[SOURCE TEXT start]

Cities and countries represent a challenge with regard to emissions counting as production of goods and services within their territory can be related either to domestic consumption or exports. Conversely the citizens also consume imported goods and services. To avoid double counting in any emissions calculation it should be made clear where the emissions are to be counted: at the site of production or consumption. This may be complicated given long production chains in a globalized economy. Moreover, the embodied energy and consequences of large-scale raw material extraction required for renewable energy systems and electric vehicle batteries is likely to represent its own complications – local emissions at the site of utilization are likely to be very small but life-cycle emissions can still be significant.
Carbon is used as both a source of electricity and a feedstock in energy-intensive industries, making decarbonization impossible. If CO2 emissions and sources are to be captured and stopped from entering the atmosphere, an alternate chemical solution must be formulated that achieves the desired output while not releasing CO2 as a by-product.

[SOURCE TEXT end]
[DATA LISTING start]

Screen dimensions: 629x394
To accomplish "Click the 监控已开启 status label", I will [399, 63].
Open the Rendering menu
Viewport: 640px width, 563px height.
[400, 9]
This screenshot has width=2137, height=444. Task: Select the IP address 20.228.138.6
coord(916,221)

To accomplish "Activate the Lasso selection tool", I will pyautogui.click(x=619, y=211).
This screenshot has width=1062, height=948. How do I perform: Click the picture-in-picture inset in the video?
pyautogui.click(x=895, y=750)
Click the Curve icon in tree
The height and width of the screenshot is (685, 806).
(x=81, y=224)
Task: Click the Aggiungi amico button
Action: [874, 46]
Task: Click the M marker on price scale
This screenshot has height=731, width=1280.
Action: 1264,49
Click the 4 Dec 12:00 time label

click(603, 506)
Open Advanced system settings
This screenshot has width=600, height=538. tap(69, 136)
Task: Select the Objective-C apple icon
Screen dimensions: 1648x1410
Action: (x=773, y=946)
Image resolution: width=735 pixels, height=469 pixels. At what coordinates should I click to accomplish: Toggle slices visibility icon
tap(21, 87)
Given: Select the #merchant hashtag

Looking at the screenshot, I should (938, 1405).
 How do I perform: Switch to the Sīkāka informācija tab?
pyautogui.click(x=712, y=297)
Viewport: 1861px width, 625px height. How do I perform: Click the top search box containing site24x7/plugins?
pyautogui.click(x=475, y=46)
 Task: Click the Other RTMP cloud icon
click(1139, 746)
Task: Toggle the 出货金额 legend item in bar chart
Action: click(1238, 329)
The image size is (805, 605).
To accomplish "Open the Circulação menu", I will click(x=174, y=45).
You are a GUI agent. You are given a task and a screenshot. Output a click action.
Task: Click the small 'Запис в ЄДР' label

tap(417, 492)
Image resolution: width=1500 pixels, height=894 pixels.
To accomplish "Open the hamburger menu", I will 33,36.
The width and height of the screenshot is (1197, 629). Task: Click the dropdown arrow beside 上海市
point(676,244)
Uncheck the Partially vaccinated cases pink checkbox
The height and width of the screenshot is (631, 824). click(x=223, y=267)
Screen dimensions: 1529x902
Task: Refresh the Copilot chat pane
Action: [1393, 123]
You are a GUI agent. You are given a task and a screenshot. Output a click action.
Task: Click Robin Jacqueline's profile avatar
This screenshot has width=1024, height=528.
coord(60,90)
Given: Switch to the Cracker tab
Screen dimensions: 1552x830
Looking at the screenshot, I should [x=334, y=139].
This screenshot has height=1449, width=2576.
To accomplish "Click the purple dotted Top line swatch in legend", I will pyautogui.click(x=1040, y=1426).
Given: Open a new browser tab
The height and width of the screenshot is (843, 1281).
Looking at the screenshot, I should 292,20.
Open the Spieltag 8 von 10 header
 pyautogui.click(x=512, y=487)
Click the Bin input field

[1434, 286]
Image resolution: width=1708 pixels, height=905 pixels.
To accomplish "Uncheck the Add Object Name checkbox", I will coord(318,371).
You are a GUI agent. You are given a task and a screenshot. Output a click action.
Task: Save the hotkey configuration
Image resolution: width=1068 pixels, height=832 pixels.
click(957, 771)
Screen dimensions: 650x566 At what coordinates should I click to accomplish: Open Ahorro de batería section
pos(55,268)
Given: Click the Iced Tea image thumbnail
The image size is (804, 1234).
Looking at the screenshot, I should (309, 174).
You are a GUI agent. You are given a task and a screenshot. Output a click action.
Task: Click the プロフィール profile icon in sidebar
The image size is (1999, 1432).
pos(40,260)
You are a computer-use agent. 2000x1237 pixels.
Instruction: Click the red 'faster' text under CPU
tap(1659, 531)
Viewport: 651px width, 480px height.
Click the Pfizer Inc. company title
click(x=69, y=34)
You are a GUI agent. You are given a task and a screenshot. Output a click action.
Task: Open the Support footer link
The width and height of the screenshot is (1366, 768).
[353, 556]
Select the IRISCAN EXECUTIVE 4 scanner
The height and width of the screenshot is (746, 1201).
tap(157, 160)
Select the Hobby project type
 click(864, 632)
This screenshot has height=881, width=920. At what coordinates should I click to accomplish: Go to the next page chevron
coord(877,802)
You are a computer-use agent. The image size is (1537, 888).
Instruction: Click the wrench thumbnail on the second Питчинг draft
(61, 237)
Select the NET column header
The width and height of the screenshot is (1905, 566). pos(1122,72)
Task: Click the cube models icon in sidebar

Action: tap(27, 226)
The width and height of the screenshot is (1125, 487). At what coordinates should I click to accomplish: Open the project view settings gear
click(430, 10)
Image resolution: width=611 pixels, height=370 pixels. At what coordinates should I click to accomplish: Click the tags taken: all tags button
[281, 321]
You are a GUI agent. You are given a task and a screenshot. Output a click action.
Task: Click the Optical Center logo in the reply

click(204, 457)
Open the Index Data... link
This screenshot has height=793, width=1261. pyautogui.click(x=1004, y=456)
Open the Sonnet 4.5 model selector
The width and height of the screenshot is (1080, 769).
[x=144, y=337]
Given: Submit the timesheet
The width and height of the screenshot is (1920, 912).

[DATA LISTING end]

TASK PROMPT -
Quote the emissions passage word for word between "Carbon is used" and "as a by-product.", inclusive.

COMPLETE OUTPUT -
Carbon is used as both a source of electricity and a feedstock in energy-intensive industries, making decarbonization impossible. If CO2 emissions and sources are to be captured and stopped from entering the atmosphere, an alternate chemical solution must be formulated that achieves the desired output while not releasing CO2 as a by-product.